**WHAT IS BEING ASKED**
Copy out, word for word, every line of the listing from the line containing "Find the location of a particular element. The image" through the end of the listing, both ends included.

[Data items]
+ + + +
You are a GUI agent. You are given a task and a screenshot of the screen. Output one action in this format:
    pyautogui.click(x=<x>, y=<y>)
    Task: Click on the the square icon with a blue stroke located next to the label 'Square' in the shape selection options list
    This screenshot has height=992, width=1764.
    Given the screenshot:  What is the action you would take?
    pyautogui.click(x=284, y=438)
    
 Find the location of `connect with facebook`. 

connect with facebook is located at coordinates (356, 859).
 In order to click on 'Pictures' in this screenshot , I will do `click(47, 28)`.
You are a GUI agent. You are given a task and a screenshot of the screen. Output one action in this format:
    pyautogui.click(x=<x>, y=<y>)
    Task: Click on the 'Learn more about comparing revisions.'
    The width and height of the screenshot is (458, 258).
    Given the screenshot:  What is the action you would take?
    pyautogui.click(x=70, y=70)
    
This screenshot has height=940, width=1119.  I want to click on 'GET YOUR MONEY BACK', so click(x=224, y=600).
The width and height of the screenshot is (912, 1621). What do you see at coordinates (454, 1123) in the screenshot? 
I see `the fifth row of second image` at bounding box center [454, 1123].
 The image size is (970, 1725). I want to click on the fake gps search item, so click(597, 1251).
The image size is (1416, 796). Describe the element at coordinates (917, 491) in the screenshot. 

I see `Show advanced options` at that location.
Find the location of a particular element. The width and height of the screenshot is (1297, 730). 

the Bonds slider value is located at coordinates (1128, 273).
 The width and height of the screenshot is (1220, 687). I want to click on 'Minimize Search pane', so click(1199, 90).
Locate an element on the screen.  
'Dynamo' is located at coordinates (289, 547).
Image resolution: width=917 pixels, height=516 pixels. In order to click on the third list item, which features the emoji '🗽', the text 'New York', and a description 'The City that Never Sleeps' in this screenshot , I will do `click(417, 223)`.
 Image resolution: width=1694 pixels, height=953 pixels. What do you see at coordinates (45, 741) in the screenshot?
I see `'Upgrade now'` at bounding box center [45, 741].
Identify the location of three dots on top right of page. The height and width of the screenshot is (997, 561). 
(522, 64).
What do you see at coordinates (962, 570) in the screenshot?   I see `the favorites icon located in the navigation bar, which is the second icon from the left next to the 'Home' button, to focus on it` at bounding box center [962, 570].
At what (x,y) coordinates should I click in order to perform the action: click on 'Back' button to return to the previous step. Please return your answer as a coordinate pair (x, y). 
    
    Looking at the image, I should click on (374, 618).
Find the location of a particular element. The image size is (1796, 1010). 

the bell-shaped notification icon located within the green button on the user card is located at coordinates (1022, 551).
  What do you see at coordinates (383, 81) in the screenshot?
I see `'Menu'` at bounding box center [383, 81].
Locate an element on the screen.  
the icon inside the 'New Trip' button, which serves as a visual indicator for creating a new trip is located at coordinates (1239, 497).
+ + + +
**WRITTEN RESPONSE**
Find the location of a particular element. The image size is (1796, 1010). 

the bell-shaped notification icon located within the green button on the user card is located at coordinates (1022, 551).
  What do you see at coordinates (383, 81) in the screenshot?
I see `'Menu'` at bounding box center [383, 81].
Locate an element on the screen.  
the icon inside the 'New Trip' button, which serves as a visual indicator for creating a new trip is located at coordinates (1239, 497).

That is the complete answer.